» YOUR OBJECTIVE:
Write out only the opening lines of the entries, through the line with "You are a computer-use".

*** Begin section ***

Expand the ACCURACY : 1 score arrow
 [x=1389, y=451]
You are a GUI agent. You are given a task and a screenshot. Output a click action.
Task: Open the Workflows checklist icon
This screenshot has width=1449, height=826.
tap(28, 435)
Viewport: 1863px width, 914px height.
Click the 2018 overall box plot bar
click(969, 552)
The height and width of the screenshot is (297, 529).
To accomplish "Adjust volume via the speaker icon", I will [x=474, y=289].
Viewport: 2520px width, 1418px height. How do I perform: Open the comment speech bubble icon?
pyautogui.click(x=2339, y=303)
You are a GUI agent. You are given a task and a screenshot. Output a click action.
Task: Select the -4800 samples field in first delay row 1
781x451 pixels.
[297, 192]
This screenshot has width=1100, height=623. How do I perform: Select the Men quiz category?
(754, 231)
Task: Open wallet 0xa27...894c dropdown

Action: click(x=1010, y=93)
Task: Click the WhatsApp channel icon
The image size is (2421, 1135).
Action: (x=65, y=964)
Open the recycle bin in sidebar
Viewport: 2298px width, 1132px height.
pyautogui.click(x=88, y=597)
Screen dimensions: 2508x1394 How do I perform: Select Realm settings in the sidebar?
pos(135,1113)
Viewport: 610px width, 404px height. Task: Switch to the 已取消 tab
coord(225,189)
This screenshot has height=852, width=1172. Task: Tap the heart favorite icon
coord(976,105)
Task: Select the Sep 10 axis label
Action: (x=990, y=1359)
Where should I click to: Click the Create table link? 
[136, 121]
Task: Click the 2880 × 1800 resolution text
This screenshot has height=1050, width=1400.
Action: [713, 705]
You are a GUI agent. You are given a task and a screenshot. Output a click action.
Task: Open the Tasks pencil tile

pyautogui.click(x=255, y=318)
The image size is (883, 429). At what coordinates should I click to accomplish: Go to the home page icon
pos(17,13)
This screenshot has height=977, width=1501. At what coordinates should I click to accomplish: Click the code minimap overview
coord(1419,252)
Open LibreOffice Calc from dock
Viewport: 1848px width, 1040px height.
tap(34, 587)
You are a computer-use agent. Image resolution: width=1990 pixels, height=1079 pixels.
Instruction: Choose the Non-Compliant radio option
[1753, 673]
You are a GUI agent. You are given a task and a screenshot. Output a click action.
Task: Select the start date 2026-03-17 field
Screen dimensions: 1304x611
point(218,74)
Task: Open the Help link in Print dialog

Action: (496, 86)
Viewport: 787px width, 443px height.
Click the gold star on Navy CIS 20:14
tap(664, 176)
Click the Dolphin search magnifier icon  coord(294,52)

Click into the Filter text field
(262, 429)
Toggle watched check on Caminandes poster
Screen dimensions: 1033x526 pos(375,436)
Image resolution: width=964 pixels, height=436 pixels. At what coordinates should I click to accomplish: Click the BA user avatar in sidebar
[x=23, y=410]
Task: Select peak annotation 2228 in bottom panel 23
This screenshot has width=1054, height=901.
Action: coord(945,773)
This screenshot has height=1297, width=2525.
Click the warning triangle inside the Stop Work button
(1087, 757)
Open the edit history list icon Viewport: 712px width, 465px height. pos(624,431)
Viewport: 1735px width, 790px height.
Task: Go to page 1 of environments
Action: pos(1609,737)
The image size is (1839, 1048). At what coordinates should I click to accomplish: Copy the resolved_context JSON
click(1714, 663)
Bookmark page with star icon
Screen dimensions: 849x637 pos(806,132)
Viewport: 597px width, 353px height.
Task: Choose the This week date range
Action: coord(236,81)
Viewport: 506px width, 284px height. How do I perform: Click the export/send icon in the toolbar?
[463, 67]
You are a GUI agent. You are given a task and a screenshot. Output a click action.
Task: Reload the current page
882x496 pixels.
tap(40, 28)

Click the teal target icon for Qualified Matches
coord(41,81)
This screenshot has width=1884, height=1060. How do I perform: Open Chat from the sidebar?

*** End section ***

» ANSWER SPACE:
Expand the ACCURACY : 1 score arrow
 [x=1389, y=451]
You are a GUI agent. You are given a task and a screenshot. Output a click action.
Task: Open the Workflows checklist icon
This screenshot has width=1449, height=826.
tap(28, 435)
Viewport: 1863px width, 914px height.
Click the 2018 overall box plot bar
click(969, 552)
The height and width of the screenshot is (297, 529).
To accomplish "Adjust volume via the speaker icon", I will [x=474, y=289].
Viewport: 2520px width, 1418px height. How do I perform: Open the comment speech bubble icon?
pyautogui.click(x=2339, y=303)
You are a GUI agent. You are given a task and a screenshot. Output a click action.
Task: Select the -4800 samples field in first delay row 1
781x451 pixels.
[297, 192]
This screenshot has width=1100, height=623. How do I perform: Select the Men quiz category?
(754, 231)
Task: Open wallet 0xa27...894c dropdown

Action: click(x=1010, y=93)
Task: Click the WhatsApp channel icon
The image size is (2421, 1135).
Action: (x=65, y=964)
Open the recycle bin in sidebar
Viewport: 2298px width, 1132px height.
pyautogui.click(x=88, y=597)
Screen dimensions: 2508x1394 How do I perform: Select Realm settings in the sidebar?
pos(135,1113)
Viewport: 610px width, 404px height. Task: Switch to the 已取消 tab
coord(225,189)
This screenshot has height=852, width=1172. Task: Tap the heart favorite icon
coord(976,105)
Task: Select the Sep 10 axis label
Action: (x=990, y=1359)
Where should I click to: Click the Create table link? 
[136, 121]
Task: Click the 2880 × 1800 resolution text
This screenshot has height=1050, width=1400.
Action: [713, 705]
You are a GUI agent. You are given a task and a screenshot. Output a click action.
Task: Open the Tasks pencil tile

pyautogui.click(x=255, y=318)
The image size is (883, 429). At what coordinates should I click to accomplish: Go to the home page icon
pos(17,13)
This screenshot has height=977, width=1501. At what coordinates should I click to accomplish: Click the code minimap overview
coord(1419,252)
Open LibreOffice Calc from dock
Viewport: 1848px width, 1040px height.
tap(34, 587)
You are a computer-use agent. Image resolution: width=1990 pixels, height=1079 pixels.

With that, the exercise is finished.